[Excerpt provided]
"""

A friend of mine once attended a clinic at the New School in NYC.  The clinician was non other than Brad Mehldau and during the question period he remarked that no one ever asked him who his favorite rhythm section was. As it turns out it is the Miles Davis rhythm section of the 50’s (Wynton Kelly – piano, Paul Chambers – Bass, Jimmy Cobb – drums).  If you really do your homework on Mehldau this doesn’t seem to be such a stretch. Listen to him on the recordings he made when he was quite young. Listen to him on such straight-ahead outings as the fantastic debut by Anthony Wilson.  Try to listen without passing snap judgments on style and “hip-ness”, although Brad always sounds fresh even when playing very “inside” the harmony.  Listen to the groups and musicians that influenced the groups and musicians that influence you. If you don’t know who they are how can you really understand their music? Listen…you must listen…resistance is futile!

2 comments:

  1. I think this also applies to other expressive arts. It's easy to confuse "raw" expression with genuine creativity. I know people who write free verse poetry because they think that rhyme and meter have been "overcome" by creative artists who destroyed their repressive bonds. However their poetry comes across as dead and intellectual and they think that that's a new "style" instead of merely bad poetry. The same is true for abstract painting. Some abstract paintings hold me spell-bound for hours, but some cannot hold my attention for more than a few seconds.
    The difference is mastery of form, not lack of it. Without the dynamic dance of form and content, content is flacid and self-absorbed and needs to be propped up by intellect and/or cliches that communicate at the superficial level of consensus or commonly shared experience. When there is personal push and pull against the form, the artist can engage in genuine creativity which is always a unique relationship between a particular human being and . . .truth?, beauty?, the cosmos?,God?, perhaps just the angels?

"""

[Assignment 1]
In the blog post, whose 1950s rhythm section did Brad Mehldau name as his favorite?
[Assignment 2]
Rewrite the stretch of the blog post from "1. I think this" through "a few seconds.", swapping "poetry" for "music" throughout.

[Supplied material]
"""

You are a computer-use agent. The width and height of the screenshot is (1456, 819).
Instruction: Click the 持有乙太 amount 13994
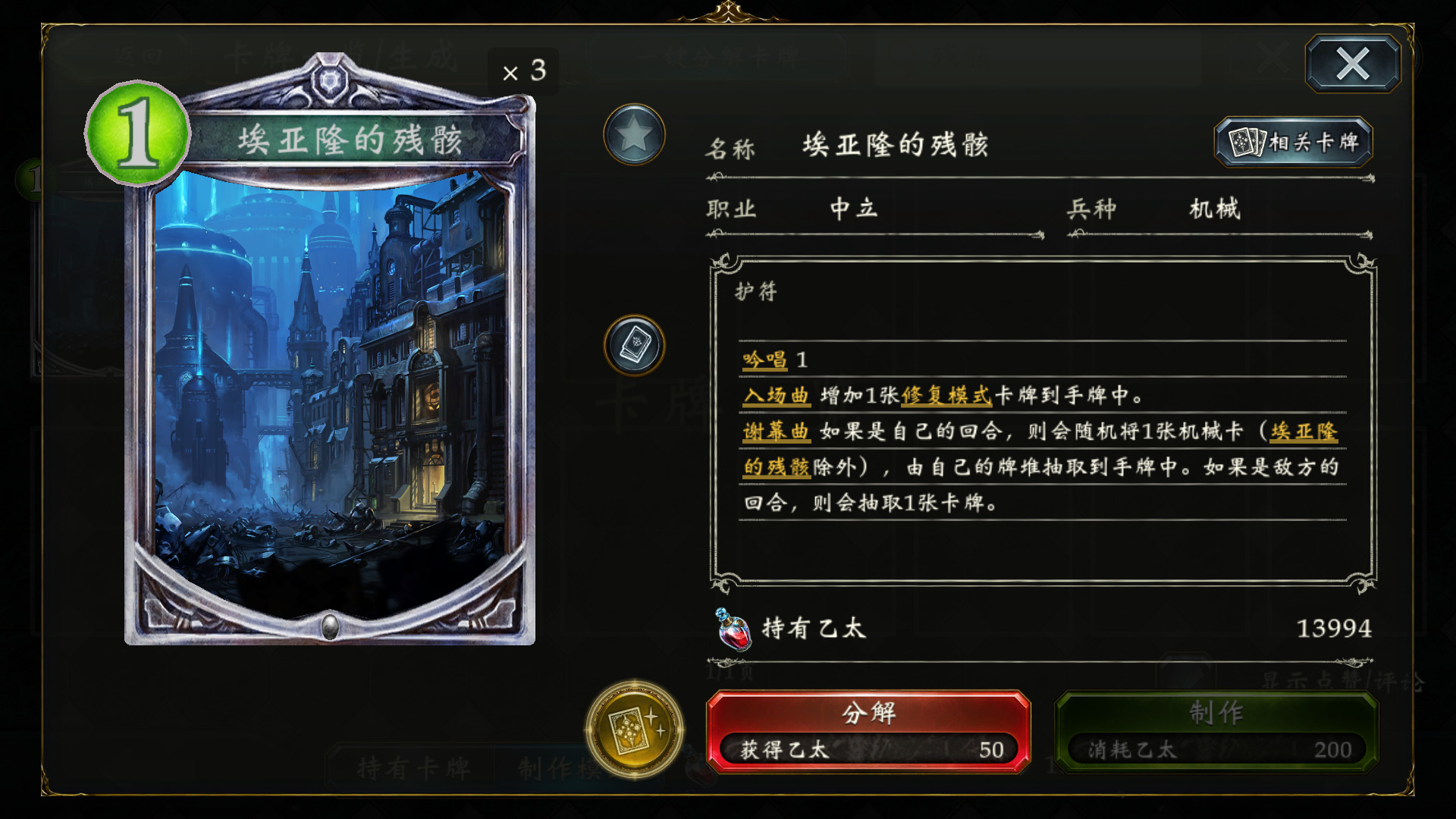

"""

[Task response 1]
Miles Davis's rhythm section of the '50s: Wynton Kelly on piano, Paul Chambers on bass, and Jimmy Cobb on drums.

[Task response 2]
1. I think this also applies to other expressive arts. It's easy to confuse "raw" expression with genuine creativity. I know people who write free verse music because they think that rhyme and meter have been "overcome" by creative artists who destroyed their repressive bonds. However their music comes across as dead and intellectual and they think that that's a new "style" instead of merely bad music. The same is true for abstract painting. Some abstract paintings hold me spell-bound for hours, but some cannot hold my attention for more than a few seconds.